The USDA crop reports released on Jan. 10 revealed some important fundamental information for the corn, soybean and wheat markets. As always, the reports contained a few surprises relative to market expectations. For corn, the biggest surprise was the estimate of stocks on hand on Dec. 1, 2013.
Based on the reported average trade expectations for the size of the final 2013 corn production estimate and the December 1 stocks estimate, the market expected that disappearance of corn during the first quarter of the 2013-14 marketing year would total 4.122 billion bushels. The final production estimate, revised September 1 stocks estimate, and the December 1 stocks estimate revealed disappearance of 4.335 billion bushels. The difference between expected and actual disappearance of 5.2 percent represented the fifth largest market surprise since 1990. The stocks estimate implied that first quarter feed and residual use was record large, near 2.4 billion bushels. Since the beginning of the ethanol and distillers grain era in 2006-07, and excluding 2012-13 when quarterly feed and residual use estimates were skewed by the extremely early harvest, first quarter feed and residual use has accounted for an average of 40 percent of the total for the year. The range was from 38.2 to 43.1 percent. That history applied to first quarter feed and residual use this year would point to total marketing year disappearance of about 6.0 billion bushels, in a range of 5.6 billion to 6.3 billion bushels. Given the prospects that wheat feeding this summer will be minimized by the high wheat-to-corn price ratio, feed and residual use of corn might be projected in the upper half of the range.
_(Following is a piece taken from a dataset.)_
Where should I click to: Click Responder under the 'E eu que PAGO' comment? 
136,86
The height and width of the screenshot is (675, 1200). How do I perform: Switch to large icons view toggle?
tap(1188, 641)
The projections of marketing year feed and residual use based on historical patterns and implied first quarter use this year, however, are unrealistically high. In the January WASDE report, the World Agricultural Outlook Board projected marketing year feed and residual use of 5.3 billion bushels, an increase of 100 million bushels form the December projection. That projection implies that subsequent corn stocks estimates will not confirm the extremely high rate of implied use in the first quarter. Still, the WASDE projection represents the largest feed and residual use of corn in six years. Even with minimal wheat feeding this summer, that projection implies a large residual component of the feed and residual projection since distillers' grain consumption this year will likely be larger than that of last year and the number of grain consuming animal units will be less than that of last year. There seems to be some risk that the WASDE projection is too high even though it is well below the use implied by first quarter disappearance.
The USDA reports showing a smaller than expected 2013 production estimate and smaller than expected December 1 stocks allowed the corn market to re-gain the price declines that occurred in the two weeks leading up to the report. Further price increases will require additional supportive information. One factor that will be watched closely is the EPA's final rule making for the 2014 renewable fuels mandates. While changes in the mandates from those in the preliminary rule making might have little impact on corn consumption in 2014, any increase might set a more positive demand tone for 2015.
Another price factor that will become increasingly important is the likely magnitude of planted acreage of corn in the U.S. in 2014. The market seems to be convinced that corn acreage will decline from that of 2013 as other crops, particularly soybeans, offer better profit opportunities. Forming expectations about acreage, however, is more complicated than in most years. First, planted acreage of corn in 2013 was two million less than reported planting intentions, due at least in part to spring weather that delayed planting in many areas. Second, the 8.3 million acres of total prevented plantings in 2013, along with the 1.6 million acre net decline in acreage in the Conservation Reserve Program and the 1.1 million acre decline in winter wheat seedings suggests that total acreage of spring planted crops will be much larger than in 2013. With prevented plantings near a more normal 1.5 million acres and some decline in double-cropped soybean acreage due to fewer acres of soft red winter wheat, total acreage of spring planted crops could be 9.2 million acres larger than in 2013. That provides opportunity for large increases in acreage of soybeans or other crops without a significant decline in corn acreage. Third, price relationships that should impact planting decisions continue to fluctuate so that producers receive changing signals about which crops the market prefers in 2014. Projected prices for crop revenue insurance that will be established in February will provide some basis for producers to solidify their planting intentions.
The information in last week's USDA reports was friendly enough to halt the decline in corn prices, but does not point to a sustained rally yet this winter. The USDA's estimate of March 1 stocks and prospective plantings to be released on March 31 will provide for a re-assessment of price prospects.